Information given below:

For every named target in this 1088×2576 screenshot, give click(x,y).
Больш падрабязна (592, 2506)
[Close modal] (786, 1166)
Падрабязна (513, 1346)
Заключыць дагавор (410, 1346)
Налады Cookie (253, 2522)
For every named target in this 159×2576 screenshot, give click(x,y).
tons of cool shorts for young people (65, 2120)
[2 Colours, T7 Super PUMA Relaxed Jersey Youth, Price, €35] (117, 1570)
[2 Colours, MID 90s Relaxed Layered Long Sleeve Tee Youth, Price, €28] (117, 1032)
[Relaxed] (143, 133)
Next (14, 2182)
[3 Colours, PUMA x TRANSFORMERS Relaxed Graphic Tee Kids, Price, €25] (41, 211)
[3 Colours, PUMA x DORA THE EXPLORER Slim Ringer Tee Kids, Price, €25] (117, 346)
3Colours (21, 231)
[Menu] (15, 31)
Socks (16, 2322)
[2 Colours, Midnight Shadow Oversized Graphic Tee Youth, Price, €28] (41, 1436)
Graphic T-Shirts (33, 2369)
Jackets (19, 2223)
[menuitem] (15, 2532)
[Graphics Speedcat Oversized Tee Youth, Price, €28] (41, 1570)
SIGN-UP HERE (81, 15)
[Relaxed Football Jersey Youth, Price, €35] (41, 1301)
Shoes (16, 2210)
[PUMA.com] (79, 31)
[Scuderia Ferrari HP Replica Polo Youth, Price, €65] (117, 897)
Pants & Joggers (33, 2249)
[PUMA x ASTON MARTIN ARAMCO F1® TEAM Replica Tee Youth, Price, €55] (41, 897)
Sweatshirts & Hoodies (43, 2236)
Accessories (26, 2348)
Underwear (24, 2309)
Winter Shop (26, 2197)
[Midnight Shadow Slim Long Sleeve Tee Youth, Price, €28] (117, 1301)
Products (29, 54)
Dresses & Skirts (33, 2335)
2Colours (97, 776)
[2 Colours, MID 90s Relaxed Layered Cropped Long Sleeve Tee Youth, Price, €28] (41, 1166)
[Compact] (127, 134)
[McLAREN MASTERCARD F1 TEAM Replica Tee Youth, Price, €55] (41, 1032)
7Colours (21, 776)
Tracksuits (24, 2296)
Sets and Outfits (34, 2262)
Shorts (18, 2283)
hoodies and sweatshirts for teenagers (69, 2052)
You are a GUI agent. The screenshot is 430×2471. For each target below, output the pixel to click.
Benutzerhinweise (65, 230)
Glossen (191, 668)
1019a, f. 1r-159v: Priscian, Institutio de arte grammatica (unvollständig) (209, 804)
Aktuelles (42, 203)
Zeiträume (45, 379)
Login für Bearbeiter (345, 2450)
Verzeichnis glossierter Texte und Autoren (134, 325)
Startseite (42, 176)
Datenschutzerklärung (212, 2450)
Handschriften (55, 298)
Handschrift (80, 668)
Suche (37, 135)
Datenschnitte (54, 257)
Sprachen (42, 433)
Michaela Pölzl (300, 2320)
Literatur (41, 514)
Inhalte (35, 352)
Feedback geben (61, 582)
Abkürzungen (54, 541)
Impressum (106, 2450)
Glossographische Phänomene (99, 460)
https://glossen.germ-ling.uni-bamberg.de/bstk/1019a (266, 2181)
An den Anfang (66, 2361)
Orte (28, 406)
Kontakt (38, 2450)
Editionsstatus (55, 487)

End of Information given.

> **The task**: All lines of the data are to be repeated exactly as they stand.

> **Completed task**:
For every named target in this 1088×2576 screenshot, give click(x,y).
Больш падрабязна (592, 2506)
[Close modal] (786, 1166)
Падрабязна (513, 1346)
Заключыць дагавор (410, 1346)
Налады Cookie (253, 2522)
For every named target in this 159×2576 screenshot, give click(x,y).
tons of cool shorts for young people (65, 2120)
[2 Colours, T7 Super PUMA Relaxed Jersey Youth, Price, €35] (117, 1570)
[2 Colours, MID 90s Relaxed Layered Long Sleeve Tee Youth, Price, €28] (117, 1032)
[Relaxed] (143, 133)
Next (14, 2182)
[3 Colours, PUMA x TRANSFORMERS Relaxed Graphic Tee Kids, Price, €25] (41, 211)
[3 Colours, PUMA x DORA THE EXPLORER Slim Ringer Tee Kids, Price, €25] (117, 346)
3Colours (21, 231)
[Menu] (15, 31)
Socks (16, 2322)
[2 Colours, Midnight Shadow Oversized Graphic Tee Youth, Price, €28] (41, 1436)
Graphic T-Shirts (33, 2369)
Jackets (19, 2223)
[menuitem] (15, 2532)
[Graphics Speedcat Oversized Tee Youth, Price, €28] (41, 1570)
SIGN-UP HERE (81, 15)
[Relaxed Football Jersey Youth, Price, €35] (41, 1301)
Shoes (16, 2210)
[PUMA.com] (79, 31)
[Scuderia Ferrari HP Replica Polo Youth, Price, €65] (117, 897)
Pants & Joggers (33, 2249)
[PUMA x ASTON MARTIN ARAMCO F1® TEAM Replica Tee Youth, Price, €55] (41, 897)
Sweatshirts & Hoodies (43, 2236)
Accessories (26, 2348)
Underwear (24, 2309)
Winter Shop (26, 2197)
[Midnight Shadow Slim Long Sleeve Tee Youth, Price, €28] (117, 1301)
Products (29, 54)
Dresses & Skirts (33, 2335)
2Colours (97, 776)
[2 Colours, MID 90s Relaxed Layered Cropped Long Sleeve Tee Youth, Price, €28] (41, 1166)
[Compact] (127, 134)
[McLAREN MASTERCARD F1 TEAM Replica Tee Youth, Price, €55] (41, 1032)
7Colours (21, 776)
Tracksuits (24, 2296)
Sets and Outfits (34, 2262)
Shorts (18, 2283)
hoodies and sweatshirts for teenagers (69, 2052)
You are a GUI agent. The screenshot is 430×2471. For each target below, output the pixel to click.
Benutzerhinweise (65, 230)
Glossen (191, 668)
1019a, f. 1r-159v: Priscian, Institutio de arte grammatica (unvollständig) (209, 804)
Aktuelles (42, 203)
Zeiträume (45, 379)
Login für Bearbeiter (345, 2450)
Verzeichnis glossierter Texte und Autoren (134, 325)
Startseite (42, 176)
Datenschutzerklärung (212, 2450)
Handschriften (55, 298)
Handschrift (80, 668)
Suche (37, 135)
Datenschnitte (54, 257)
Sprachen (42, 433)
Michaela Pölzl (300, 2320)
Literatur (41, 514)
Inhalte (35, 352)
Feedback geben (61, 582)
Abkürzungen (54, 541)
Impressum (106, 2450)
Glossographische Phänomene (99, 460)
https://glossen.germ-ling.uni-bamberg.de/bstk/1019a (266, 2181)
An den Anfang (66, 2361)
Orte (28, 406)
Kontakt (38, 2450)
Editionsstatus (55, 487)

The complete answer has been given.